My first 3e character was a blind sorceress, and the funnest I've ever played. Granted, we tweaked some rules a bit like letting her seeing-eye mongoose familiar tell here where the baddies were, but all the same she had a lot of problems that were enlightning and fun to deal with.
We limited her movement to 2/3 normal, but that just made her as fast as the halfling. She took some major skill penalties except for those we felt she could do by feel (depending on the situatuion). She also got an 18 Cha at level 1 and Blind-fight as a bonus feat.
Tweaks I would allow now: Listen is always a class skill, player starts with Blind-Fight and maybe even Skill Focus (Listen) for free. The section on blindness in the DMG (p. 300) says "Characters who remain blinded for a long time grow accustomed to these drawbacks and can over come some of them", so I take this to mean that the peanlties described there are the "worst" a character should have for blindness.
What I would do: still lose Dex bonus to AC from ranged attacks (but keep it for melee attacks), -2 (instead of -4) to Search and most Str and Dex checks, but of course Spot and other eye-based uses of skills can't be used. And I would reduce the miss chance to 25%, letting the Blind-Fight feat further reduce it or even negate it. This is assuming that the character doesn't get blindsense, which I would allow at increasing radius as the character increases in level (or in relation to the Listen skill).

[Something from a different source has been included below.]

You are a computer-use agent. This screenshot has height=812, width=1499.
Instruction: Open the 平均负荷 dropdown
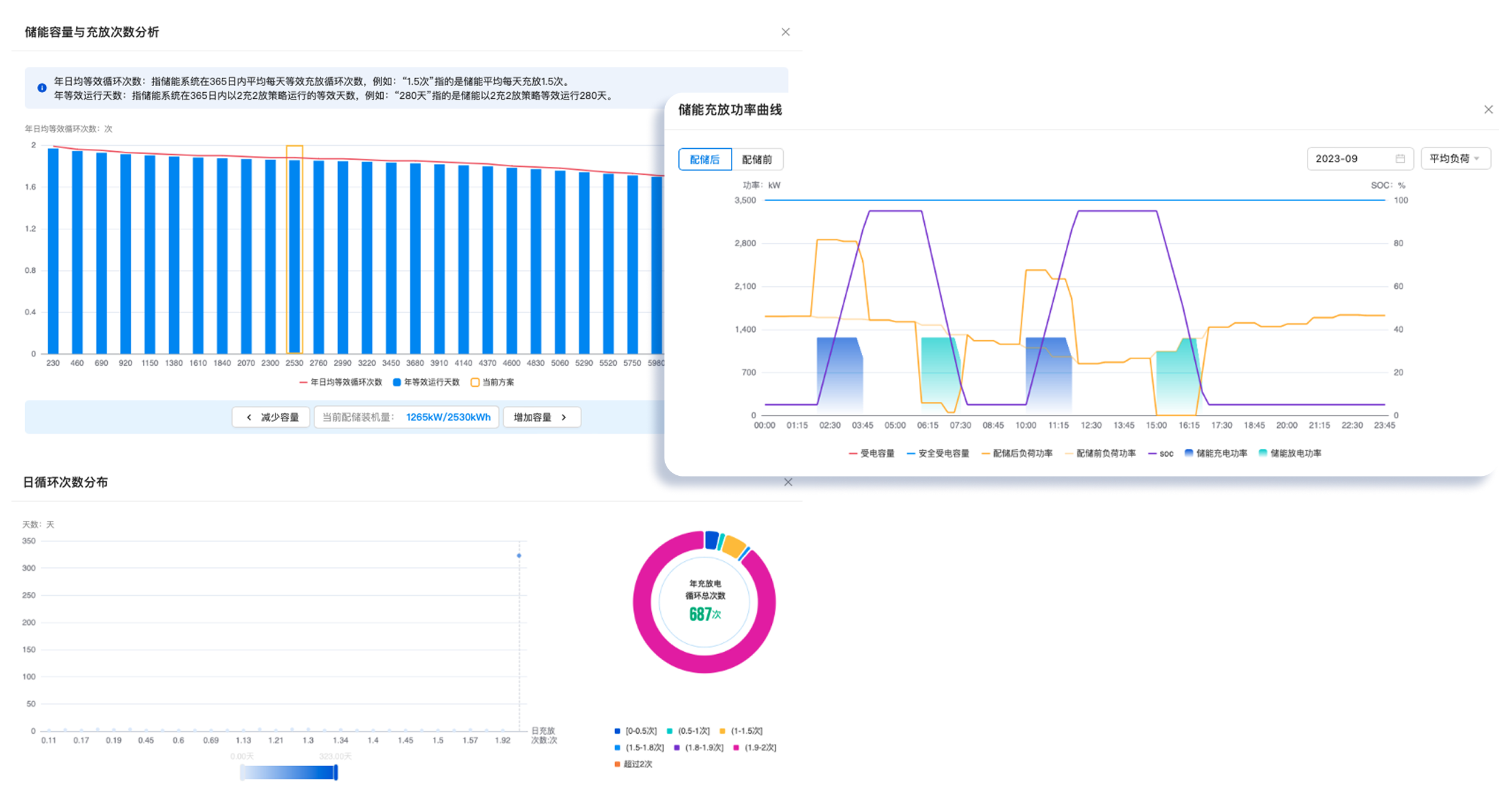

BTW, PHBII has a feat called "Keen-Eared Scout" that has a number of benefits, but notably among them is that if you beat the DC by 10 (normally 20) you pinpoint the exact location of the source. I interpret that to mean the 5-ft square it's in. Still, the requirements mean you can't take it until you have 6 ranks of Listen. I might allow a 1st level character who has been blind most of his/her life to take it, however.
I posed the general idea of a blind character to the WOTC boards soon after 3e was released. The feedback people provided was interesting... (SKR's comment was that it's "sorcerer", not "sorceress" regardless of gender.) And almost all of the rest of the responses were about how to get her healed. But I didn't want to play a sighted character! And in the real world, there are really only five or six cases of people who have been blind from birth or nearly birth who have been granted their sight. It sounds like quite a miracle, but in reality it's really hard for them to deal with, and some have even committed suicide. So beware that miracle or wish!